I bought Opera in a CD box when I was very young - what was I thinking? That should have been a red flag as American Teens do not buy opera?

Then I started reading the libretto and even watching them on VHS at the time. At least for me the more and more I know the greater appreciation I can have of the Opera.

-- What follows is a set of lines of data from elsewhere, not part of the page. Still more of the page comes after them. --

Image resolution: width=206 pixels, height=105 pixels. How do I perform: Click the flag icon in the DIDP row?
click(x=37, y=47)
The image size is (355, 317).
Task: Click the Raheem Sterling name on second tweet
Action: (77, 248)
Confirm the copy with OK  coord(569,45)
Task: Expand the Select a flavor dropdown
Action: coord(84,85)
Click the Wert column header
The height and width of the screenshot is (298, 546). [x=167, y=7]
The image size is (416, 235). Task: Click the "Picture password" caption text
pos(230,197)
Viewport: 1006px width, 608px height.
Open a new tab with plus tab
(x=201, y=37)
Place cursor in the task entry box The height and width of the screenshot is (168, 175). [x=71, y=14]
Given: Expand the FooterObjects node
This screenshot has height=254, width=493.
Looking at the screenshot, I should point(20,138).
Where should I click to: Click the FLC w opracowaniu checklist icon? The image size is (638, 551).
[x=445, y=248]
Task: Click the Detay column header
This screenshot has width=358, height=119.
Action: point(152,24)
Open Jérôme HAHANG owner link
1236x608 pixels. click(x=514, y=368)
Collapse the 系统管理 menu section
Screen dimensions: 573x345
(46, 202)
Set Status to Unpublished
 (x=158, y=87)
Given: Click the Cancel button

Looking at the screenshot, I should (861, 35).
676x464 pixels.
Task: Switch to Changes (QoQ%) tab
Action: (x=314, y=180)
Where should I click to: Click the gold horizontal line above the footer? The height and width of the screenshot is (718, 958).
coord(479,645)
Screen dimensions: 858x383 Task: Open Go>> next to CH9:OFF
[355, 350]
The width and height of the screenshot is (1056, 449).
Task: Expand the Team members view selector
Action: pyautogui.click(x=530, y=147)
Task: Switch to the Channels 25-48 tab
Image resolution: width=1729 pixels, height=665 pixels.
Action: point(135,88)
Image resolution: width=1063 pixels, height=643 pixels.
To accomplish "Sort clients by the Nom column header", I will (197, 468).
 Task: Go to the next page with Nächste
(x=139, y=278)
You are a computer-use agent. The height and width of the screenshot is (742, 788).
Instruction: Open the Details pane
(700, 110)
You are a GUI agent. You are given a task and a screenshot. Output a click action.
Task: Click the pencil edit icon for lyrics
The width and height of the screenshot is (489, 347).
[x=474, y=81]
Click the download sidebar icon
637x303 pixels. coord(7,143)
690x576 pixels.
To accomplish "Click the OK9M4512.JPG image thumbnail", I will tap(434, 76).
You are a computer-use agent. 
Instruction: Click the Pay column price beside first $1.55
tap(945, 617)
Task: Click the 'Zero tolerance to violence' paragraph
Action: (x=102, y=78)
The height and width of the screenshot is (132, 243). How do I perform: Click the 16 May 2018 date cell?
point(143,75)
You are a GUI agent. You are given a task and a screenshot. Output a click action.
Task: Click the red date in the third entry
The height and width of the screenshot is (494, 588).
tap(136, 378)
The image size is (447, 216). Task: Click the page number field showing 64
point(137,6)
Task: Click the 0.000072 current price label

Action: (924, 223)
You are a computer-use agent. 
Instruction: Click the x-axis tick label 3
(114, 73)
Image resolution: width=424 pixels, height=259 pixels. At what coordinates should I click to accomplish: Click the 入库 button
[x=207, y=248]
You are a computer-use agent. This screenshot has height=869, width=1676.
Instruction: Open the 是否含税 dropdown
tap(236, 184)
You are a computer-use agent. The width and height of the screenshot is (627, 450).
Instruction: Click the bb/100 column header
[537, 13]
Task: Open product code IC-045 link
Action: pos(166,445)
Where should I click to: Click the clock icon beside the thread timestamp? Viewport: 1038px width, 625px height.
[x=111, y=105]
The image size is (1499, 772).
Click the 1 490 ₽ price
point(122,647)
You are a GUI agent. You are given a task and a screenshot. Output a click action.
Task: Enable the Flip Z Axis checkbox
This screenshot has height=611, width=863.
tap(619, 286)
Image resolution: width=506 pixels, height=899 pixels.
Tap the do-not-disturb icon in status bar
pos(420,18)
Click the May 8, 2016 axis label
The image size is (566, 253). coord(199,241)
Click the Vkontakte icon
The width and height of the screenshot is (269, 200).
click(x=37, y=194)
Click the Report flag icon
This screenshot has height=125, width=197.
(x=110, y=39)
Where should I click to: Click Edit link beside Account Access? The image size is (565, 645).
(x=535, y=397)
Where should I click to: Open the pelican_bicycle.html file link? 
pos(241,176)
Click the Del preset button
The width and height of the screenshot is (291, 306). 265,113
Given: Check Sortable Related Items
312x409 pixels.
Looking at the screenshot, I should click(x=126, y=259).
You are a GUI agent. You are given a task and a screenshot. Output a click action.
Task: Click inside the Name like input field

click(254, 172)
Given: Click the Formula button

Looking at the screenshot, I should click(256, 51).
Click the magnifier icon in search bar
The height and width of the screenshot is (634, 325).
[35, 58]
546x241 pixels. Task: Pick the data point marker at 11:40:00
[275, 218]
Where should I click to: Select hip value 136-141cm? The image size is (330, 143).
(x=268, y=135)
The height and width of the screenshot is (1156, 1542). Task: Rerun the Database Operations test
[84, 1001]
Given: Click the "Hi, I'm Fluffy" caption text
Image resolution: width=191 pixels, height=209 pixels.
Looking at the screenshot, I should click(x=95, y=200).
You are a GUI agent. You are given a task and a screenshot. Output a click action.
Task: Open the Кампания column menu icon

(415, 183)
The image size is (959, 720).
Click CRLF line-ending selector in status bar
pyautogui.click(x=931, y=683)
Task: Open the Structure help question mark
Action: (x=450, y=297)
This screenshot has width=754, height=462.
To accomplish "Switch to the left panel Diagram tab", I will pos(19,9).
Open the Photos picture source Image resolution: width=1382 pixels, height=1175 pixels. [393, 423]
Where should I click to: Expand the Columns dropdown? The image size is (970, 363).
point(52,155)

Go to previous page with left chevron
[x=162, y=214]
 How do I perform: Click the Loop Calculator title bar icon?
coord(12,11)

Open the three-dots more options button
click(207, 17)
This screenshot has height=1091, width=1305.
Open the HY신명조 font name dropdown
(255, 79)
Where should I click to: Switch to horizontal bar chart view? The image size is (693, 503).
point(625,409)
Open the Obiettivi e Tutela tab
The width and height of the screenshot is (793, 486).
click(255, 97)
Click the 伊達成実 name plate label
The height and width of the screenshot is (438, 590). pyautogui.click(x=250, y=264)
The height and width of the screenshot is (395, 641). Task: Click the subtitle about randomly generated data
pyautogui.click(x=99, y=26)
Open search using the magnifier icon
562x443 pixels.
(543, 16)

My feeble attempt I am sure lacks much to be desired. But with limited income then as a teen and even now as an adult it is hard to explore the wonderful world of Opera when every one in your family hates it. A present that is not the case, my wife listens to what I listen to and has no real music preference. My four year old daughter knows no better so I guess it is perfectly normal that I corrupt her before she turns teen.


----------



## JoeGreen (Nov 17, 2008)

jhar26 said:


> Not to say that Opera or other forms of vocal music can't be enjoyed without the text, but I nevertheless enjoy it much more when I know what they sing. It also helps to appreciate the interpretations of the singers - Maria Callas all of a sudden getting hysterical makes no sense if you don't know what's going on.


Yes, good point.


----------



## classidaho (May 5, 2009)

I could really enjoy Maria Calas getting hysterical even without knowing why...... She is fun  to watch. I wish there were more videos of her. he he


----------



## Guest (Jul 14, 2009)

Music is said to be a universal language so who needs words?? imagination is much better. most of the libretto is silly and childish particularly Mozart


----------



## Guest (Jul 14, 2009)

Andante said:


> Music is said to be a universal language so who needs words?? imagination is much better. most of the libretto is silly and childish particularly Mozart


I beg your pardon?


----------



## Guest (Jul 14, 2009)

Reiner Torheit said:


> I beg your pardon?


 Granted

Cosi fan tutte
Tears and sighs, caresses, swoons. No. 2 - Trio

DON ALFONSO 
Woman's constancy 
Is like the Arabian Phoenix; 
Everyone swears it exists, 
But no one knows where.

FERRANDO 
The phoenix is my Dorabella.

GUGLIELMO 
The phoenix is my Fiordiligi.

DON ALFONSO 
It's neither one nor the other. 
It never existed, and never will.

Recitative

FERRANDO 
Poets' nonsense!

GUGLIELMO 
Old men's drivel!

DON ALFONSO 
Well then, listen, 
But without flying into a rage: 
What proof have you 
That your loves are always true to you? 
What makes you so sure 
That their hearts are steadfast?

FERRANDO 
Long acquaintance.

GUGLIELMO 
Their noble upbringing.

FERRANDO 
Their sublime thoughts.

GUGLIELMO 
Kindred feelings.

FERRANDO 
Unselfishness.

GUGLIELMO 
Steadfast characters.

FERRANDO 
Their promises.

GUGLIELMO 
Their protests.

FERRANDO 
Their oaths.

Excuse me if I laugh!

FERRANDO 
Confound you! 
Stop taunting us!

DON ALFONSO 
Gently, gently; what if I prove 
Conclusively to you today 
That they're just like the others?

GUGLIELMO 
It couldn't be!

FERRANDO 
Impossible!

DON ALFONSO 
Shall we bet on it?

FERRANDO 
We're on!

DON ALFONSO 
A hundred sequins.

GUGLIELMO 
A thousand, if you like.

DON ALFONSO 
My hand on it!

FERRANDO 
Both hands!

*See what I mean*


----------



## bdelykleon (May 21, 2009)

Andante said:


> Music is said to be a universal language so who needs words?? imagination is much better. most of the libretto is silly and childish particularly Mozart


What? Ok that the Magic FLute may sound childish if you can't grasp its deep meaning, but Don Giovanni and Le Nozze di Figaro silly? Childish?


----------



## bdelykleon (May 21, 2009)

Andante said:


> Granted
> 
> *See what I mean*


If this is silly, it is just that Da Ponte meant the lovers to be silly in the beggining of the work.


----------



## Guest (Jul 14, 2009)

bdelykleon said:


> If this is silly, it is just that Da Ponte meant the lovers to be silly in the beggining of the work.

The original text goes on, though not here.